[openstack-dev] [Nova] Automatic evacuate

Florian Haas florian at hastexo.com
Wed Oct 15 20:50:29 UTC 2014


On Wed, Oct 15, 2014 at 9:58 PM, Jay Pipes <jaypipes at gmail.com> wrote:
> On 10/15/2014 03:16 PM, Florian Haas wrote:
>>
>> On Wed, Oct 15, 2014 at 7:20 PM, Russell Bryant <rbryant at redhat.com>
>> wrote:
>>>
>>> On 10/13/2014 05:59 PM, Russell Bryant wrote:
>>>>
>>>> Nice timing.  I was working on a blog post on this topic.
>>>
>>>
>>> which is now here:
>>>
>>> http://blog.russellbryant.net/2014/10/15/openstack-instance-ha-proposal/
>>
>>
>> I am absolutely loving the fact that we are finally having a
>> discussion in earnest about this. i think this deserves a Design
>> Summit session.
>>
>> If I may weigh in here, let me share what I've seen users do and what
>> can currently be done, and what may be supported in the future.
>>
>> Problem: automatically ensure that a Nova guest continues to run, even
>> if its host fails.
>>
>> (That's the general problem description and I don't need to go into
>> further details explaining the problem, because Russell has done that
>> beautifully in his blog post.)
>>
>> Now, what are the options?
>>
>> (1) Punt and leave it to the hypervisor.
>>
>> This essentially means that you must use a hypervisor that already has
>> HA built in, such as VMware with the VCenter driver. In that scenario,
>> Nova itself neither deals with HA, nor exposes any HA switches to the
>> user. Obvious downside: not generic, doesn't work with all
>> hypervisors, most importantly doesn't work with the most popular one
>> (libvirt/KVM).
>>
>> (2) Deploy Nova nodes in pairs/groups, and pretend that they are one node.
>>
>> You can already do that by overriding "host" in nova-compute.conf,
>> setting resume_guests_state_on_host_boot, and using VIPs with
>> Corosync/Pacemaker. You can then group these hosts in host aggregates,
>> and the user's scheduler hint to point a newly scheduled guest to such
>> a host aggregate becomes, effectively, the "keep this guest running at
>> all times" flag. Upside: no changes to Nova at all, monitoring,
>> fencing and recovery for free from Corosync/Pacemaker. Downsides:
>> requires vendors to automate Pacemaker configuration in deployment
>> tools (because you really don't want to do those things manually).
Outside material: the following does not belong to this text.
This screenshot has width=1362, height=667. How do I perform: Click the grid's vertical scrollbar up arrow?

>> Additional downside: you either have some idle hardware, or you might
>> be overcommitting resources in case of failover.
>>
>> (3) Automatic host evacuation.
>>
>> Not supported in Nova right now, as Adam pointed out at the top of the
>> thread, and repeatedly shot down. If someone were to implement this,
>> it would *still* require that Corosync/Pacemaker be used for
>> monitoring and fencing of nodes, because re-implementing this from
>> scratch would be the reinvention of a wheel while painting a bikeshed.
>>
>> (4) Per-guest HA.
>>
>> This is the idea of just doing "nova boot --keep-this running", i.e.
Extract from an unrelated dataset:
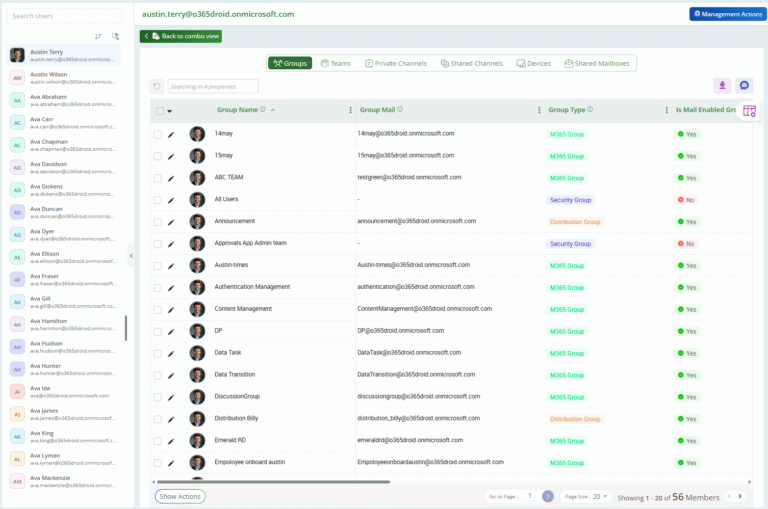Click the Back to combo view button
This screenshot has width=768, height=509.
pos(181,36)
>> setting a per-guest flag that still means the machine is to be kept up
>> at all times. Again, not supported in Nova right now, and probably
>> even more complex to implement generically than (3), at the same or
>> greater cost.
>>
>> I have a suggestion to tackle this that I *think* is reasonably
>> user-friendly while still bearable in terms of Nova development
>> effort:
>>
>> (a) Define a well-known metadata key for a host aggregate, say "ha".
>> Define that any host aggregate that represents a highly available
>> group of compute nodes should have this metadata key set.
>>
>> (b) Then define a flavor that sets extra_specs "ha=true".
>>
>> Granted, this places an additional burden on distro vendors to
>> integrate highly-available compute nodes into their deployment
>> infrastructure. But since practically all of them already include
>> Pacemaker, the additional scaffolding required is actually rather
>> limited.
>
>
> Or:
>
> (5) Let monitoring and orchestration services deal with these use cases and
> have Nova simply provide the primitive API calls that it already does (i.e.
> host evacuate).

That would arguably lead to an incredible amount of wheel reinvention
for node failure detection, service failure detection, etc. etc.